DeFi yield curve: The tightness of the liquidity of the dollar will also be transmitted to the DeFi lending market through interest rates. During the US dollar shortage, the on-chain dollar became valuable, and the interest rate borrowing Stablecoin soared, and the DeFi yield curve rose steeply (the lender demanded higher returns). On the contrary, when the Fed's water release caused the market to be abundant and traditional interest rates to fall: the interest rates of stablecoin in DeFi became relatively attractive, attracting more funds to flow into the chain to obtain returns. An analysis report pointed out that under the expectation of the Fed entering a rate cut channel, DeFi yields began to become attractive again, the size of the stablecoin market has rebounded to a high of about $178 billion, and the number of active wallets has stabilized at more than 30 million, showing signs of recovery. As interest rates decline, more fundsPerhaps the switch to the chain to gain higher returns will further accelerate this trend.
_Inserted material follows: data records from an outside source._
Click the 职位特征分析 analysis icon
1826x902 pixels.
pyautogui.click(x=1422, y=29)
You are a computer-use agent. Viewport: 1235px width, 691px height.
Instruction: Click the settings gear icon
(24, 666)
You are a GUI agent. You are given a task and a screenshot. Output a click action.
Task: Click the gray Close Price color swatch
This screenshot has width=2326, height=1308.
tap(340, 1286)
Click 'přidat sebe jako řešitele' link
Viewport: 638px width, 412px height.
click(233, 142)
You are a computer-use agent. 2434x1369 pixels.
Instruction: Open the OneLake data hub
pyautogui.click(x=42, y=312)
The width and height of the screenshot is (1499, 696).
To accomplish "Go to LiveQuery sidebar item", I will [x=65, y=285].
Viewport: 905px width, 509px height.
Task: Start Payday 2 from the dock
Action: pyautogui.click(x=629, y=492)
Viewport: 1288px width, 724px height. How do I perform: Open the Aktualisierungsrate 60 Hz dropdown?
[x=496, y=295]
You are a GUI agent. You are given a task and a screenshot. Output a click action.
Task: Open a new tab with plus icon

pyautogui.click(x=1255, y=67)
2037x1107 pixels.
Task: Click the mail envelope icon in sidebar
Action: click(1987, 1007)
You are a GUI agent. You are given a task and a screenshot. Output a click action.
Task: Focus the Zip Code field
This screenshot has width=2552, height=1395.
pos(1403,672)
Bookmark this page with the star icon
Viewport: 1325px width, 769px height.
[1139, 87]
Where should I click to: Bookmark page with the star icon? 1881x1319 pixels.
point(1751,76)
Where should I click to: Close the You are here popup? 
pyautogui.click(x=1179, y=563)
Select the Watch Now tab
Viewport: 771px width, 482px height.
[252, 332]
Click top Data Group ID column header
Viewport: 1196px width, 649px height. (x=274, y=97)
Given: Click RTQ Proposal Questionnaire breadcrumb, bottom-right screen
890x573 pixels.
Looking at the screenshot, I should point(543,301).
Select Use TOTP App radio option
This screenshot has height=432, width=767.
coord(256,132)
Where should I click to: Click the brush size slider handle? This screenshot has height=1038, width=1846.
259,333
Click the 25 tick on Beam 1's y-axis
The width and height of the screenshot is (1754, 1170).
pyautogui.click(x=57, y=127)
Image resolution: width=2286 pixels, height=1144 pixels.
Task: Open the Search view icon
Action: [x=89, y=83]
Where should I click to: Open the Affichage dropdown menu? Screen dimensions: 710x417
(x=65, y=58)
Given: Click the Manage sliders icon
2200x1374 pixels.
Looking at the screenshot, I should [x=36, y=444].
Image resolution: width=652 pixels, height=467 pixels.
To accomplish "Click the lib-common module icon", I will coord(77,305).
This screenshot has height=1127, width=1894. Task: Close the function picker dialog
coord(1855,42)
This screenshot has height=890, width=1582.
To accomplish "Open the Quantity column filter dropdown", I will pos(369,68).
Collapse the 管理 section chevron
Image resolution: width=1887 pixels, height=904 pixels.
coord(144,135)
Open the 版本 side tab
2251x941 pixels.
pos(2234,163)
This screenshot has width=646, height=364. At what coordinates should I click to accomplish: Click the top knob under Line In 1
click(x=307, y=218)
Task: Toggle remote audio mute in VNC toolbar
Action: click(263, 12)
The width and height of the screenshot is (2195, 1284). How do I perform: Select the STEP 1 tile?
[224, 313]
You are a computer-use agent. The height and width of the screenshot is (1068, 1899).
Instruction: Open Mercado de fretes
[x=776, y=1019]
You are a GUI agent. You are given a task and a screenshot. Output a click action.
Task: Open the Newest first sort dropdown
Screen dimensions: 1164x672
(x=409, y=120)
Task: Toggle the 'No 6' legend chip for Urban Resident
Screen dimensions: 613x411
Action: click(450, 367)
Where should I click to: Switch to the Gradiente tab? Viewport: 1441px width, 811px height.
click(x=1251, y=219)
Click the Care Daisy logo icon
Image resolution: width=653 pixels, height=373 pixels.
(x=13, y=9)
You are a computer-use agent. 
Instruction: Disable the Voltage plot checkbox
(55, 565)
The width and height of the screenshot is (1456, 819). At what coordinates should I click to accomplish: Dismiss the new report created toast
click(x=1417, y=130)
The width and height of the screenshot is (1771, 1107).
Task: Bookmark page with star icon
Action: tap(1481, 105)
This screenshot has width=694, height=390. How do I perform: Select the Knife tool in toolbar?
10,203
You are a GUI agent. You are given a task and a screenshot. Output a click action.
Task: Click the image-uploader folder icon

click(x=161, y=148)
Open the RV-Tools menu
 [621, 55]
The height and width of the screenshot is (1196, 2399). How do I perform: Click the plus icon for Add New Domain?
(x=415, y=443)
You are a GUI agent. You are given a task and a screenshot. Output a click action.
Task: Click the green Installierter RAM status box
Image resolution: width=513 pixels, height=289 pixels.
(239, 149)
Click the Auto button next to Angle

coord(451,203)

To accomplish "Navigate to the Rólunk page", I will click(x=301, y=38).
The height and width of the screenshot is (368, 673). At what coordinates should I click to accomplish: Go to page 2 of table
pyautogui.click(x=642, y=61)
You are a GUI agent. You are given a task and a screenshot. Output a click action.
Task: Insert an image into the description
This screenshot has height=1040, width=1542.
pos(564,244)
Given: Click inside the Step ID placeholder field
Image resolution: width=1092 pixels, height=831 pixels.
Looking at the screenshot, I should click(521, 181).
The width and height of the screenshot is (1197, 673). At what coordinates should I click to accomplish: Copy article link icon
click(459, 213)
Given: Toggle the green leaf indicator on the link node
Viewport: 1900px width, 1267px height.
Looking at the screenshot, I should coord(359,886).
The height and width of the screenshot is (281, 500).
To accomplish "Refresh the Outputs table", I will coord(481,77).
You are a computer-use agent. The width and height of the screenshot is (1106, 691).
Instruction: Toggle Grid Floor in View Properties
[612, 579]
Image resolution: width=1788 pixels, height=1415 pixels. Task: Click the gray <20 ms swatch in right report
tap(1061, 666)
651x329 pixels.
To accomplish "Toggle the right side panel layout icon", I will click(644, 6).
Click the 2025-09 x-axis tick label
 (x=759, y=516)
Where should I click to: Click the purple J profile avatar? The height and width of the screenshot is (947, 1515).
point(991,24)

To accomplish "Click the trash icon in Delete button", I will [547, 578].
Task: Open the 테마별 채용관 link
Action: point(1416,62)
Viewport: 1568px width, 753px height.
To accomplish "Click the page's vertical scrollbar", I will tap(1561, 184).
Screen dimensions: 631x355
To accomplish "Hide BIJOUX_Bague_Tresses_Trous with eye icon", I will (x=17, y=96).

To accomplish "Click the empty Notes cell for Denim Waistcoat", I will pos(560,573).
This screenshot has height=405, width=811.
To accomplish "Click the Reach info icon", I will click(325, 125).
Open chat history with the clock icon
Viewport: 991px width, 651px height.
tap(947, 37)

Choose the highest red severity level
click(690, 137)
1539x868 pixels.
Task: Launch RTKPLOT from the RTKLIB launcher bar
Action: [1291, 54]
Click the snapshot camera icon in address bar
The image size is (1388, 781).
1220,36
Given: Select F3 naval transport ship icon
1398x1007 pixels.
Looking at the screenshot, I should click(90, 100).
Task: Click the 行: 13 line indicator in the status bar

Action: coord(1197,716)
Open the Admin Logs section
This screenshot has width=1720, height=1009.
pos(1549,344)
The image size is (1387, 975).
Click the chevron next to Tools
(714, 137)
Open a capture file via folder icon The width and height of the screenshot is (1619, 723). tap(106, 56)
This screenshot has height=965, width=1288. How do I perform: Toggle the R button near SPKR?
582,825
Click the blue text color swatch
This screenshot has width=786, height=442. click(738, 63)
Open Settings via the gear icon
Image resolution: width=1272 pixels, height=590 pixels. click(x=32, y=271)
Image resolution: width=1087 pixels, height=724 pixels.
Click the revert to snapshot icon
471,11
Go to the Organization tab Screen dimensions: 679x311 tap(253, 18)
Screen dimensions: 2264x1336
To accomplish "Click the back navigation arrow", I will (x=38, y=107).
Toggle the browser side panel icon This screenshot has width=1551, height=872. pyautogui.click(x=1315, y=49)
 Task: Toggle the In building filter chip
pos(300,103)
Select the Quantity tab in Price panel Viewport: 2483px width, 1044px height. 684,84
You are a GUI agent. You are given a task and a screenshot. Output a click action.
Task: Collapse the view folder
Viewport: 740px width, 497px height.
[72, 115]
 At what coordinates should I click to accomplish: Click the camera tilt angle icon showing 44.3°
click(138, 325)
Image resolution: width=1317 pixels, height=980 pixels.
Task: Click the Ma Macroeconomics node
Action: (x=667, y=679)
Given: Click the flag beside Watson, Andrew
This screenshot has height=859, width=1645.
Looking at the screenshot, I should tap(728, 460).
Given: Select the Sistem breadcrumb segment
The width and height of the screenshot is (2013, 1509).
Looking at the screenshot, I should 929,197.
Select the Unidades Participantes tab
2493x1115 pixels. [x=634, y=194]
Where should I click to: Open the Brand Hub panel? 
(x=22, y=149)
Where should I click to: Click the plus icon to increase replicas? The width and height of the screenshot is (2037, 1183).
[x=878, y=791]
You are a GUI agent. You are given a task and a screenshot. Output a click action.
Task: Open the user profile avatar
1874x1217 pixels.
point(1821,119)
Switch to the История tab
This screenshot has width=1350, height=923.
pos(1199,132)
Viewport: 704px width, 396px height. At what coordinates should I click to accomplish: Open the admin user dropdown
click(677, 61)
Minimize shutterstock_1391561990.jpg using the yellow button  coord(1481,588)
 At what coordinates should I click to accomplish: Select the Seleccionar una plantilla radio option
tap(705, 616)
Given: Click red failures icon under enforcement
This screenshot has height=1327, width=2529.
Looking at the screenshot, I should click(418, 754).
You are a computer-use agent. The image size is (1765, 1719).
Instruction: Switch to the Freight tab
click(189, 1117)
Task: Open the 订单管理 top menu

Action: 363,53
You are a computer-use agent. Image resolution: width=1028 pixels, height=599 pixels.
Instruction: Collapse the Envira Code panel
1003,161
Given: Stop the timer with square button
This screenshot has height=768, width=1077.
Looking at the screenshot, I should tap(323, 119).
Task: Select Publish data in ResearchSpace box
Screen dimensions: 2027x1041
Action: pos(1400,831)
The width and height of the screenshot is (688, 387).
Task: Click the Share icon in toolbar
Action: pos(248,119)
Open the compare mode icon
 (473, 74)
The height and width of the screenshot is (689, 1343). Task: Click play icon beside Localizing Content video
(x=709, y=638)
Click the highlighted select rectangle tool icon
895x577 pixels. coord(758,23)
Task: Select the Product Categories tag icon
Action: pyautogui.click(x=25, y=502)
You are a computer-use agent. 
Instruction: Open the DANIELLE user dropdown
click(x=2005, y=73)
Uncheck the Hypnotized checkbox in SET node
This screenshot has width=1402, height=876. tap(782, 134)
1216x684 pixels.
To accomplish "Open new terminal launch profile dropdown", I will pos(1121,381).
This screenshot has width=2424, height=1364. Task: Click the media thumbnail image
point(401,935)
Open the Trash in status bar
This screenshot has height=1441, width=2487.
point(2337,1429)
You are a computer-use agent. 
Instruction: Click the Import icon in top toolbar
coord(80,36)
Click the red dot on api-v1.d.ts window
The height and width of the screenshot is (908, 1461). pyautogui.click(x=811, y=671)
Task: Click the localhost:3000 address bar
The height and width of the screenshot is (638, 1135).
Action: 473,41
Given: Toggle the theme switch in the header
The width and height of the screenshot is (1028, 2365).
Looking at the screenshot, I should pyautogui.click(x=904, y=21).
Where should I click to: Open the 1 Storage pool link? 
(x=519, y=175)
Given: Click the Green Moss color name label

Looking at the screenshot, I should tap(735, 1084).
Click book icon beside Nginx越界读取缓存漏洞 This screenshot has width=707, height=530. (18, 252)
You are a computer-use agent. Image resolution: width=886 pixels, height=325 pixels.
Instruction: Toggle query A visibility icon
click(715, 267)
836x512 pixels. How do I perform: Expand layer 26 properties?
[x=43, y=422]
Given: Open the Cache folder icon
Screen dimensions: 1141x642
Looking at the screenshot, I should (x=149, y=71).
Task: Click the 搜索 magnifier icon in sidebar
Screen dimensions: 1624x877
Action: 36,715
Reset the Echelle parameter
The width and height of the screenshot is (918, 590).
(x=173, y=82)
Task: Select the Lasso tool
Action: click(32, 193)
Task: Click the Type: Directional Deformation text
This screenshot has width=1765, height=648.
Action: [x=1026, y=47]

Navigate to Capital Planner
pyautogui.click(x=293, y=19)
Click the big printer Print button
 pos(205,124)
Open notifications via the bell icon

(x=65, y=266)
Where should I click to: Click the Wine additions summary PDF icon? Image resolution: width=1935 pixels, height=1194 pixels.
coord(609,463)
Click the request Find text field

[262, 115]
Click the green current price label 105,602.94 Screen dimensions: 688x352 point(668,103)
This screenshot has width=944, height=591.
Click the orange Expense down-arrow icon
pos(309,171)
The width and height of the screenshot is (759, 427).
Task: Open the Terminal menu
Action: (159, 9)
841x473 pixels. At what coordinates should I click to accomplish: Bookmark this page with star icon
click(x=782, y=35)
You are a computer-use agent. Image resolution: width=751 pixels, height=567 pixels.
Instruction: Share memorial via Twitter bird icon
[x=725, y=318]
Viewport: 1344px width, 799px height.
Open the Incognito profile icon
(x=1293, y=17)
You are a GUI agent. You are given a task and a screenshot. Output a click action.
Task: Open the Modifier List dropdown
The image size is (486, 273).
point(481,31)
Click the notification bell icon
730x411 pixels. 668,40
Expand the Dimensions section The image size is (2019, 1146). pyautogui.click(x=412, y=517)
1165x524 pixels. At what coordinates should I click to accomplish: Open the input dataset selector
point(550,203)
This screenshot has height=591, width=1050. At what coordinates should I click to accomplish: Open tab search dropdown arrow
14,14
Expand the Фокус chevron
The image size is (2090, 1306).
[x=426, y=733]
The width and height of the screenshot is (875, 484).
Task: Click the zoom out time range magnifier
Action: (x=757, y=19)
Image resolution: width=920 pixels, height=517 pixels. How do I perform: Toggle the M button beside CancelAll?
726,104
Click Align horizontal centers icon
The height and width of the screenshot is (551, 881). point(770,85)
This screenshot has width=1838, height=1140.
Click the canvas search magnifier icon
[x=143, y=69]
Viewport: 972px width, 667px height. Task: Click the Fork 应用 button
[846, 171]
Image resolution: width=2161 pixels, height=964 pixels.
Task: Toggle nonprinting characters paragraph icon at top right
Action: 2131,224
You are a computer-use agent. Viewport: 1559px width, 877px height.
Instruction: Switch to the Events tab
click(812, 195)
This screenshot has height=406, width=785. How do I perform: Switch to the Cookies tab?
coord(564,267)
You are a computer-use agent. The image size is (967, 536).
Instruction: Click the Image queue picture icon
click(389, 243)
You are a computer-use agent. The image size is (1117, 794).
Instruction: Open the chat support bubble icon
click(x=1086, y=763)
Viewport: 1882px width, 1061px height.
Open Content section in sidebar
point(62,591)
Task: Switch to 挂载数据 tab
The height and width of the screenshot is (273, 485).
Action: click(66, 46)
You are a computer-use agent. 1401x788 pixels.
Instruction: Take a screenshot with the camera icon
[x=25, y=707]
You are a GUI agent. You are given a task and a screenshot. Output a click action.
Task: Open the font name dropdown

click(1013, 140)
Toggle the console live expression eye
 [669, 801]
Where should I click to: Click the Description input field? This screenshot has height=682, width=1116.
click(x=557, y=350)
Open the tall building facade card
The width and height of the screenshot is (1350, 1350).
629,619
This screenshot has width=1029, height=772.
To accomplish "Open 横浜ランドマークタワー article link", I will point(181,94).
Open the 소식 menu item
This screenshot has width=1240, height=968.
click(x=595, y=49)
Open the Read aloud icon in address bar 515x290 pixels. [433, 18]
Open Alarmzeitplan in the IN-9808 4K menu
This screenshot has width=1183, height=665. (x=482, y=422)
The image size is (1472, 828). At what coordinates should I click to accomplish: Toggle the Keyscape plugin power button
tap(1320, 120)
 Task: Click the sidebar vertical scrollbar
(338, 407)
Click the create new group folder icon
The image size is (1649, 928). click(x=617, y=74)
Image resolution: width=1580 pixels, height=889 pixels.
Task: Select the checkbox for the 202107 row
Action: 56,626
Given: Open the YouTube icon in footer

Bernstein analysts even expect stablecoins to recover to more than 5% on DeFi as demand for crypto credit grows, surpassing the returns of U.S. money market funds. This means that DeFi has the potential to provide relatively better returns in a low-interest rate macro environment, thereby attracting the attention of traditional capital. But it should be noted that if the Fed's loosening ultimately triggers a rise in inflation expectations, stablecoin lending rates may also rise again to reflect the risk premium. Therefore, the yield curve of DeFi may be repriced in the fluctuation of "down first, up later": first flattening due to abundant liquidity, and then steeping under inflationary pressure. But overall, as long as the US dollar liquidity is flooded, a large amount of capital will influx into DeFi's trend of seeking returns will be irreversible, which will not only push up the prices of high-quality assets, but also lower the risk-free interest rate level, causing the entire return curve to shift in a direction that is beneficial to borrowers.

To sum up, the macro chain reaction triggered by Trump's tariffs will profoundly affect all aspects of the crypto market. From the macro economy to the liquidity of the US dollar, to the Bitcoin market and the DeFi ecosystem, we are witnessing a butterfly effect: the trade war triggered a currency storm, and the US dollar was in a violent ups and downs, Bitcoin was ready to go, while stablecoins and DeFi were ushering in opportunities and challenges in the cracks. For crypto investors with a keen sense of smell, this macro storm is both a risk and an opportunity - as the popular saying in the currency circle: "The day the central bank prints money is the time when Bitcoin takes the throne." Objectively, the violent tariff model actually promotes the occurrence of this process. Maybe OE is getting closer and closer because of this. Although I don’t like to talk about narratives like “a big game”, it seems that this is the most positive and clear angle at the moment.